[[ RECORD SET, beginning ]]
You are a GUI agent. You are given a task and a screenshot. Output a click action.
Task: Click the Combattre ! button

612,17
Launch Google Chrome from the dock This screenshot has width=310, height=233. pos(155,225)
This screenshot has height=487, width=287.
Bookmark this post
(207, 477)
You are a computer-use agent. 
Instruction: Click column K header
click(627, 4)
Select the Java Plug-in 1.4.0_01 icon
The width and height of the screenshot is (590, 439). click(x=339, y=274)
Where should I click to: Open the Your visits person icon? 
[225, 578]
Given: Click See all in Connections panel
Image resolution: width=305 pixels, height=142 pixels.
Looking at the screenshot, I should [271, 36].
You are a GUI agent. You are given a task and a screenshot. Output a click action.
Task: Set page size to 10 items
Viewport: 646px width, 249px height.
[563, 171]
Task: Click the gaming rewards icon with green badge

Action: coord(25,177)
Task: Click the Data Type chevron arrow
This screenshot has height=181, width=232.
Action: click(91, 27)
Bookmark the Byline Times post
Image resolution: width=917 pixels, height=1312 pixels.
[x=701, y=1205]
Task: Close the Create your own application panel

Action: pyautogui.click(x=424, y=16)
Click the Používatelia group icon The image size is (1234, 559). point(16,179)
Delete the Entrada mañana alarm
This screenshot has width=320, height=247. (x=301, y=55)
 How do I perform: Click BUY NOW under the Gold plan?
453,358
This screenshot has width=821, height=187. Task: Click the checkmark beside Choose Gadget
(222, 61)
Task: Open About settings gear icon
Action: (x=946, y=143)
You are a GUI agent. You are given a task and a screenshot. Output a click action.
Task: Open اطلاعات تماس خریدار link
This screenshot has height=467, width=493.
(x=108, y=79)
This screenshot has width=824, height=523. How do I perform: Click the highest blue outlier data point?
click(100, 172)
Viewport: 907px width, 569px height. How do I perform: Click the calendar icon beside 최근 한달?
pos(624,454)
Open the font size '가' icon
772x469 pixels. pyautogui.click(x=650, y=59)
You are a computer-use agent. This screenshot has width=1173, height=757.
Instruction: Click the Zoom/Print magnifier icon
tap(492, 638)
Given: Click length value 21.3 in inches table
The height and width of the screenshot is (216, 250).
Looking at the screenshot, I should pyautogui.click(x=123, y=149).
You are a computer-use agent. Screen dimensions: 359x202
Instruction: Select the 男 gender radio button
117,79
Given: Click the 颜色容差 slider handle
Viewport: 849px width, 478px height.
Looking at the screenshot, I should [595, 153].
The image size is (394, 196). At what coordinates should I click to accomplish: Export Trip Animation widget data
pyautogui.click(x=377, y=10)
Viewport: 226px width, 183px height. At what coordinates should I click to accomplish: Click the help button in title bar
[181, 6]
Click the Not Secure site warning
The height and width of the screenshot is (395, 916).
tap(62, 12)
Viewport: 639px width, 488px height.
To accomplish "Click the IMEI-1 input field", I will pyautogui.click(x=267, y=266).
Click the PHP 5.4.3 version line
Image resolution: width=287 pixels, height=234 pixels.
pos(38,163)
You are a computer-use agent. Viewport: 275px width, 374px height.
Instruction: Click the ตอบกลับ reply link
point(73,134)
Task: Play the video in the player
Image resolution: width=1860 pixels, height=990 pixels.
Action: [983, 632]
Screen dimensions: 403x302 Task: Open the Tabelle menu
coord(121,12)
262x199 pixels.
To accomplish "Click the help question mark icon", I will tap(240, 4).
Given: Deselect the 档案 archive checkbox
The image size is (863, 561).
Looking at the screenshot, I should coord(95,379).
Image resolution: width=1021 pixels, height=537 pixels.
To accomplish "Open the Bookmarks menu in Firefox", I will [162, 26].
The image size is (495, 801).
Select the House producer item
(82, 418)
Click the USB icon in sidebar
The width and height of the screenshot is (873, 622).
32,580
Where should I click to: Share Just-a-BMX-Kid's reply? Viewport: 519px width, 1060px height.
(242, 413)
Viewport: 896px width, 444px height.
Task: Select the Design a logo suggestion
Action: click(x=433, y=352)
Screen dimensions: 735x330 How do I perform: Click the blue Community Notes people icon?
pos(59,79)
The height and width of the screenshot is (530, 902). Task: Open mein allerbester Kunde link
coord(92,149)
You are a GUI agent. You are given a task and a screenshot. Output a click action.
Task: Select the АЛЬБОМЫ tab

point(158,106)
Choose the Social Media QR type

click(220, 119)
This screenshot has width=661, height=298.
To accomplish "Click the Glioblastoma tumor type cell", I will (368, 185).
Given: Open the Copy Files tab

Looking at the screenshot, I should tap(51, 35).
[[ RECORD SET, end ]]
> _TASK TO CARRY OUT_
Once you reach the line with "This screenshot has height=467, width=493." in the data above, copy it and every line after it exactly, up to and including the line with "Given: Deselect the 档案 archive checkbox".

> _RESULT_
This screenshot has height=467, width=493.
(x=108, y=79)
This screenshot has width=824, height=523. How do I perform: Click the highest blue outlier data point?
click(100, 172)
Viewport: 907px width, 569px height. How do I perform: Click the calendar icon beside 최근 한달?
pos(624,454)
Open the font size '가' icon
772x469 pixels. pyautogui.click(x=650, y=59)
You are a computer-use agent. This screenshot has width=1173, height=757.
Instruction: Click the Zoom/Print magnifier icon
tap(492, 638)
Given: Click length value 21.3 in inches table
The height and width of the screenshot is (216, 250).
Looking at the screenshot, I should pyautogui.click(x=123, y=149).
You are a computer-use agent. Screen dimensions: 359x202
Instruction: Select the 男 gender radio button
117,79
Given: Click the 颜色容差 slider handle
Viewport: 849px width, 478px height.
Looking at the screenshot, I should [595, 153].
The image size is (394, 196). At what coordinates should I click to accomplish: Export Trip Animation widget data
pyautogui.click(x=377, y=10)
Viewport: 226px width, 183px height. At what coordinates should I click to accomplish: Click the help button in title bar
[181, 6]
Click the Not Secure site warning
The height and width of the screenshot is (395, 916).
tap(62, 12)
Viewport: 639px width, 488px height.
To accomplish "Click the IMEI-1 input field", I will pyautogui.click(x=267, y=266).
Click the PHP 5.4.3 version line
Image resolution: width=287 pixels, height=234 pixels.
pos(38,163)
You are a computer-use agent. Viewport: 275px width, 374px height.
Instruction: Click the ตอบกลับ reply link
point(73,134)
Task: Play the video in the player
Image resolution: width=1860 pixels, height=990 pixels.
Action: [983, 632]
Screen dimensions: 403x302 Task: Open the Tabelle menu
coord(121,12)
262x199 pixels.
To accomplish "Click the help question mark icon", I will tap(240, 4).
Given: Deselect the 档案 archive checkbox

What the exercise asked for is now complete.